:: ASSIGNMENT ::
Reproduce all the data, character for character.

*** MATERIAL PROVIDED Section Begins ***

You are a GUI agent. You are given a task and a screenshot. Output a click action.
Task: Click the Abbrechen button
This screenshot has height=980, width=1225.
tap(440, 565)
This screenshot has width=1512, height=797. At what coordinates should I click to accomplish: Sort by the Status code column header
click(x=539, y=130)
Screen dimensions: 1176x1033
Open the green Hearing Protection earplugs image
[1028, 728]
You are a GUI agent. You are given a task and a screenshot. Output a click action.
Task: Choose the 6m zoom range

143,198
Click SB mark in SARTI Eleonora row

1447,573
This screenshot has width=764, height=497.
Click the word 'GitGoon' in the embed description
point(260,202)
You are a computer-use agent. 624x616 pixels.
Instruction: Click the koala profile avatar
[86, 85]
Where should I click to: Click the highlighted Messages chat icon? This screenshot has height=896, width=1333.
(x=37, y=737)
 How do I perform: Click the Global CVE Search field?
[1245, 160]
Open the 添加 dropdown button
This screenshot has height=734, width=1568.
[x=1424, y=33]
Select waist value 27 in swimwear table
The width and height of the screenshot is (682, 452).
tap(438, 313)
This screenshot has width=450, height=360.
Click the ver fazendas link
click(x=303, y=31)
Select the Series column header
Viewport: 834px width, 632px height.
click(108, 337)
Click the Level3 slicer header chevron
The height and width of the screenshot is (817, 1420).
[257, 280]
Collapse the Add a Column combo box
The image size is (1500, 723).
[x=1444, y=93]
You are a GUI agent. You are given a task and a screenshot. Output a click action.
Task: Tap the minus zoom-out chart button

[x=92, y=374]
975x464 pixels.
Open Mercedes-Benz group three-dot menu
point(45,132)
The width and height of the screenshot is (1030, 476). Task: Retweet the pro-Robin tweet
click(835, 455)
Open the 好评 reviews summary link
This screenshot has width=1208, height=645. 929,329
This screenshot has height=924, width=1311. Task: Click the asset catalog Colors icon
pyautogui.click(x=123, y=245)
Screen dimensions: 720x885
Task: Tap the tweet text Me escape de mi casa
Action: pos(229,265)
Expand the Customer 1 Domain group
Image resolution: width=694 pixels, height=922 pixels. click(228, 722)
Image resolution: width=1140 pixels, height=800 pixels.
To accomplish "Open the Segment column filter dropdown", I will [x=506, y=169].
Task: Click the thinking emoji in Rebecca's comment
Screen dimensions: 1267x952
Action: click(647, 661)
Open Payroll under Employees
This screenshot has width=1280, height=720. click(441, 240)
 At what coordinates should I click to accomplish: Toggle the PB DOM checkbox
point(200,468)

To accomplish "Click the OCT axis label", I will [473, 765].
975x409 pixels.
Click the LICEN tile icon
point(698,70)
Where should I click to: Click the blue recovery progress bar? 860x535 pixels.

*** MATERIAL PROVIDED Section Ends ***

:: WRITTEN REPLY ::
You are a GUI agent. You are given a task and a screenshot. Output a click action.
Task: Click the Abbrechen button
This screenshot has height=980, width=1225.
tap(440, 565)
This screenshot has width=1512, height=797. At what coordinates should I click to accomplish: Sort by the Status code column header
click(x=539, y=130)
Screen dimensions: 1176x1033
Open the green Hearing Protection earplugs image
[1028, 728]
You are a GUI agent. You are given a task and a screenshot. Output a click action.
Task: Choose the 6m zoom range

143,198
Click SB mark in SARTI Eleonora row

1447,573
This screenshot has width=764, height=497.
Click the word 'GitGoon' in the embed description
point(260,202)
You are a computer-use agent. 624x616 pixels.
Instruction: Click the koala profile avatar
[86, 85]
Where should I click to: Click the highlighted Messages chat icon? This screenshot has height=896, width=1333.
(x=37, y=737)
 How do I perform: Click the Global CVE Search field?
[1245, 160]
Open the 添加 dropdown button
This screenshot has height=734, width=1568.
[x=1424, y=33]
Select waist value 27 in swimwear table
The width and height of the screenshot is (682, 452).
tap(438, 313)
This screenshot has width=450, height=360.
Click the ver fazendas link
click(x=303, y=31)
Select the Series column header
Viewport: 834px width, 632px height.
click(108, 337)
Click the Level3 slicer header chevron
The height and width of the screenshot is (817, 1420).
[257, 280]
Collapse the Add a Column combo box
The image size is (1500, 723).
[x=1444, y=93]
You are a GUI agent. You are given a task and a screenshot. Output a click action.
Task: Tap the minus zoom-out chart button

[x=92, y=374]
975x464 pixels.
Open Mercedes-Benz group three-dot menu
point(45,132)
The width and height of the screenshot is (1030, 476). Task: Retweet the pro-Robin tweet
click(835, 455)
Open the 好评 reviews summary link
This screenshot has width=1208, height=645. 929,329
This screenshot has height=924, width=1311. Task: Click the asset catalog Colors icon
pyautogui.click(x=123, y=245)
Screen dimensions: 720x885
Task: Tap the tweet text Me escape de mi casa
Action: pos(229,265)
Expand the Customer 1 Domain group
Image resolution: width=694 pixels, height=922 pixels. click(228, 722)
Image resolution: width=1140 pixels, height=800 pixels.
To accomplish "Open the Segment column filter dropdown", I will [x=506, y=169].
Task: Click the thinking emoji in Rebecca's comment
Screen dimensions: 1267x952
Action: click(647, 661)
Open Payroll under Employees
This screenshot has width=1280, height=720. click(441, 240)
 At what coordinates should I click to accomplish: Toggle the PB DOM checkbox
point(200,468)

To accomplish "Click the OCT axis label", I will [473, 765].
975x409 pixels.
Click the LICEN tile icon
point(698,70)
Where should I click to: Click the blue recovery progress bar? 860x535 pixels.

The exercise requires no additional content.